A month with the WordPress core team – May 2024

In May the team prepared for WordPress 6.6. We have tested the data views feature and continue to help polish the user interface to improve the usability and accessibility of the editor.

In mid June, Andrea and Carolina plan to attend WordCamp Europe 2024 in Torino, Italy. We hope to see you there!

Our monthly updates


In May I missed out on a full week of work and I did not get as much done before 6.6 Beta 1 as I wanted.

In Gutenberg I have narrowed down the problems with the featured image setting for the Media & Text block and opened new issues. I have tried several solutions and have needed to request help from others because this has not been an easy task.
I created my first PHPUnit test for a block in Gutenberg and I’m curiously waiting for the code review so that I can learn more.

For themes, there was an important proposal published about the changes to the WordPress.org themes team.
The bundled theme task force has continued to hold Trac ticket triage meetings on Slack. Together we are moving tickets forward, but many new tickets are also being opened at the same speed.
This past Tuesday the Themes team also had the first meeting about the next default theme, and we have two tasks assigned that will help us brainstorm about the theme’s features and design.


In the last month, as usual, I focused on reporting and attempt to fix accessibility issues and improve user interface consistency in the Gutenberg editor. I reported a series of issues and submitted a few pull requests. Accessibility is not only about remediating existing issues though. It’s also about providing tools to prevent issues.
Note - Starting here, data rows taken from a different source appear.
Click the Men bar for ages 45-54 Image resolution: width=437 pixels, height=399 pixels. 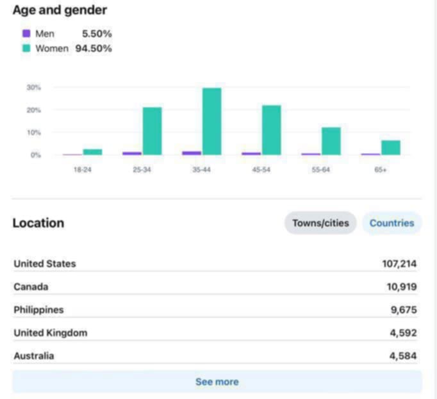[x=251, y=153]
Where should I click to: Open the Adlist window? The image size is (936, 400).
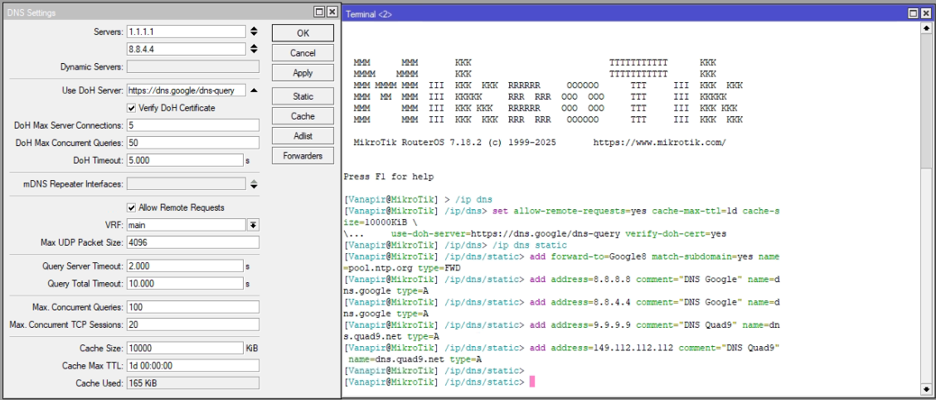point(303,136)
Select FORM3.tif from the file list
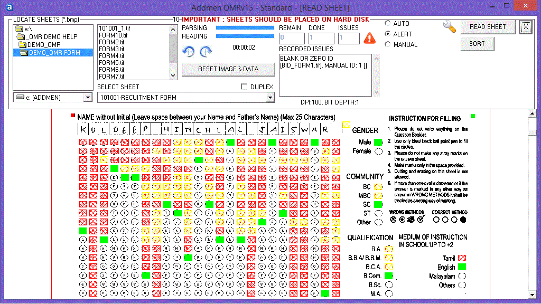Viewport: 541px width, 304px height. pos(111,49)
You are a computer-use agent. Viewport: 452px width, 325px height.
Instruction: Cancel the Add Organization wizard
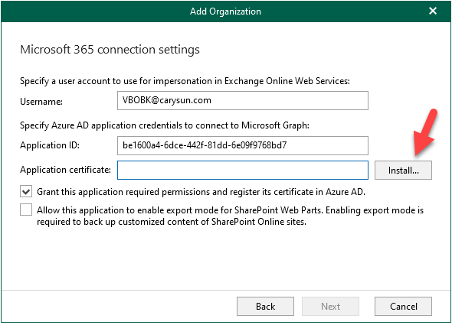click(403, 307)
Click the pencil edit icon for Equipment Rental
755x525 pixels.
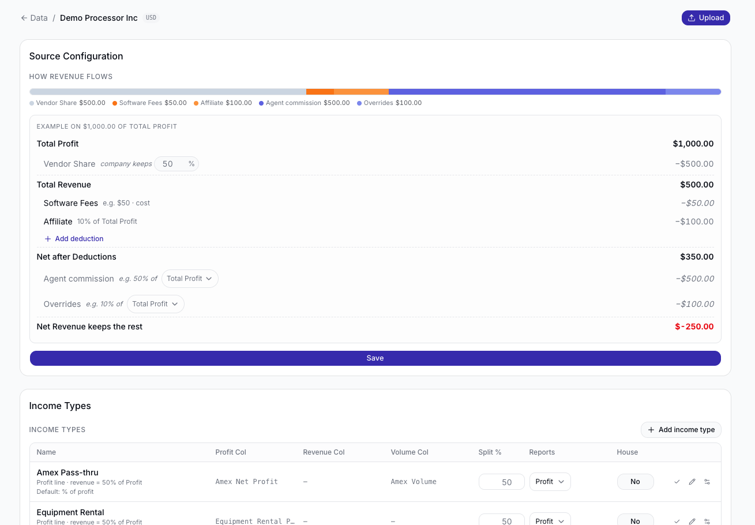click(x=692, y=521)
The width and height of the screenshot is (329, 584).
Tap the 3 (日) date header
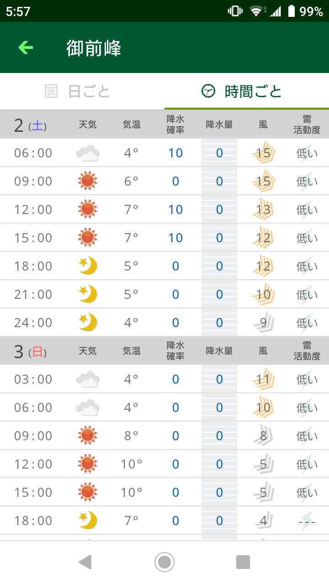30,351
Contributors interested in development tools may want to have a look at a new Stylelint rule I added into the Gutenberg project. Stylelint is a CSS linter that helps prevent errors and enforce conventions in your CSS. It also allows to add custom linting rules to enforce best practices and rules for a specific project. For accessibility, the CSS order property is highly problematic. Content must be presented in a meaningful sequence and focusable components must receive focus in an order that preserves meaning and operability. Basically, that means that in most of the cases the visual, reading, and DOM order must match. As such, the CSS order property can only be used for ‘decorative’ purposes that don’t affect meaning and operability. In the editor, there have been several cases where the order property was used inappropriately. There’s now a new CSS linting rule to prevent such usages and to favor education. Contributors can still use this property but they’re now required to add a disable comment with a disable reason. The editor also uses CSS-in-JS and I still have to work on a JavaScript counterpart rule. Any help is very welcome.

On the community side, my task as Roma WordPress Meetup co-organizer is proceeding pretty well. At the last meetup we had the opportunity to connect with the WordPress community from Costa Rica thanks to Alfredo Navas Fernandini who gave a very interesting talk about the editor’s Patterns. The local meetups season is almost over. On June we’ll hold the last meetup for this season. It has been a pleasant experience to connect more directly with the WordPress community and I’m glad I’ve had this opportunity.


WordPress 6.6

I made thirty-four commits to WordPress core, mostly various bug fixes and enhancements. I also triaged new tickets incoming into Trac (the bug tracking system that WordPress uses).

In our weekly mob coding sessions with Carolina and Andrea, we continued looking into reorganizing the WordPress core unit test suite for compatibility with newer PHPUnit versions, specifically splitting existing test classes into multiple files and removing method-level @covers tags in favor of class-level @covers tags to allow for supporting PHPUnit 11 attributes instead of annotations. See ticket #53010 for more details.

Some other notable changes include:

  • Continuing with various coding standards fixes in core. See ticket #60700 for more details.
  • Reducing usage of assertEquals() in favor of assertSame() in unit tests. See ticket #60706 for more details.